An essential part of your pet's healthcare

A healthy mouth is essential to help support your pet's natural resistance to disease. Dental Plaque is a build up of a mixture of oral bacteria, food debris and proteins in the saliva. This hardens on the teeth to form calculus, further accumulation can begin to push the gum back. This leads to inflammation and infection of the gums causing redness and swelling (Gingivitis). Dental disease can be reversed without difficulty if treated early in its development. Prevention is better then cure, especially when you consider that more then 80% of dogs and cats over the age of 3 years have some form of dental disease. 

Looking out for early signs is vital as appropriate dental care can prevent many of the dental problems seen by vets

  • Persistent bad breath
  • Discoloured teeth from white to brown/yellow as tartar mineralises
  • Difficulty eating, loss of appetite
  • Sensitivity around the mouth – Pawing at the mouth
  • Dribbling saliva
  • Reddening of the gums

How to prevent dental disease

We offer a variety of nurse's clinics including dental hygiene consultations to find a dental hygiene routine that suits you, your animal and your lifestyles. Regular check-ups every 6 months are important to detect any problems at an early stage as tartar can start to build up again as early as the next meal after dental treatment. Homecare, initially from an early age and after dental treatment, is the most effective way to prevent problems occurring or to help prevent further problems. There are a number of different options to try:

  • Use an toothpaste – apply daily with a gentle brushing action
  • Use a medium bristle type toothbrush & toothpaste specifically for animals
  • Try to introduce at an early age, but its never too late to start
  • Ideally brush teeth daily, pick a time when you and your animal are relaxed
  • X-shape dental chews
  • Prescription diets (such as Purina or Hills)
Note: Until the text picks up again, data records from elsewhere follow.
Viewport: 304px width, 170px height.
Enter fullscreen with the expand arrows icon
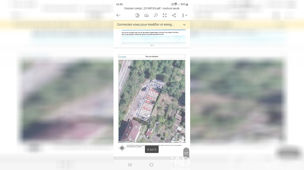(x=165, y=15)
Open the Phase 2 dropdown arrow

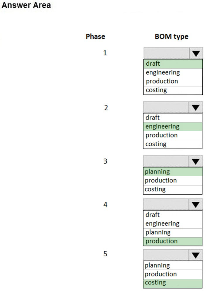pos(196,107)
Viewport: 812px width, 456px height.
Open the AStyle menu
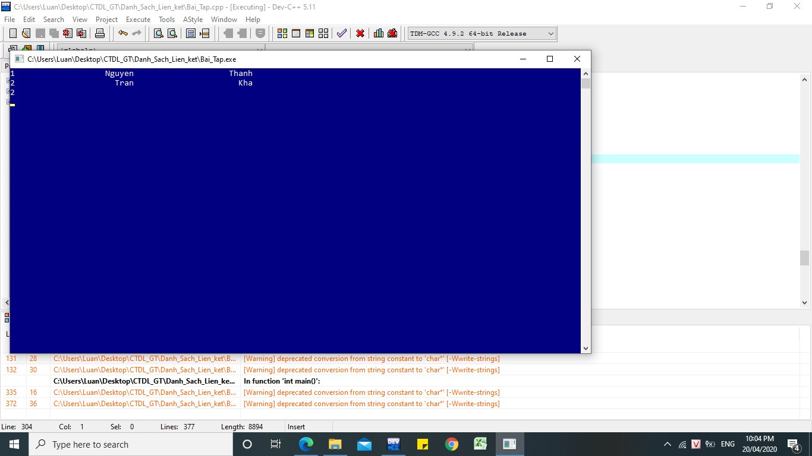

Step by Step guide to brushing your pet's teeth

  • DAY 1 - Gently stroke the outside of your pet's cheeks with your finger only and slowly lift the lip for a few seconds. Reward and praise at the end of a session and repeat a couple of times throughout the day
  • DAY 2 - Repeat as above and also place a small amount of toothpaste on the end of your finger and let your pet sample it. See their reaction to the taste, make it an enjoyable experience with lots of praise
  • DAY 3 - Repeat Day 2 but his time gently massage gums and teeth for 30 — 45 seconds. Reward with a treat and praise.
  • DAY 4 - Repeat day 3 adding 15 seconds times to running your finger or finger brush over your pet's teeth. When the animal is comfortable with these finger brushes, toothbrushes can be introduced. Perseverance and a lot of praise is needed to succeed. Always reward with a treat and praise.
  • DAY 5 - If all is going well, run your finger over the teeth for 30 seconds and then gently insert the toothbrush and, again, run over the teeth for 30 seconds.
  • DAY 6 - Repeat as Day 5 and increase the time by 30 seconds.
  • DAY 7 - By now you should be aiming to spend at least one minute on each side of the mouth. If you require assistance ask a nurse to demonstrate the easiest way to start brushing teeth.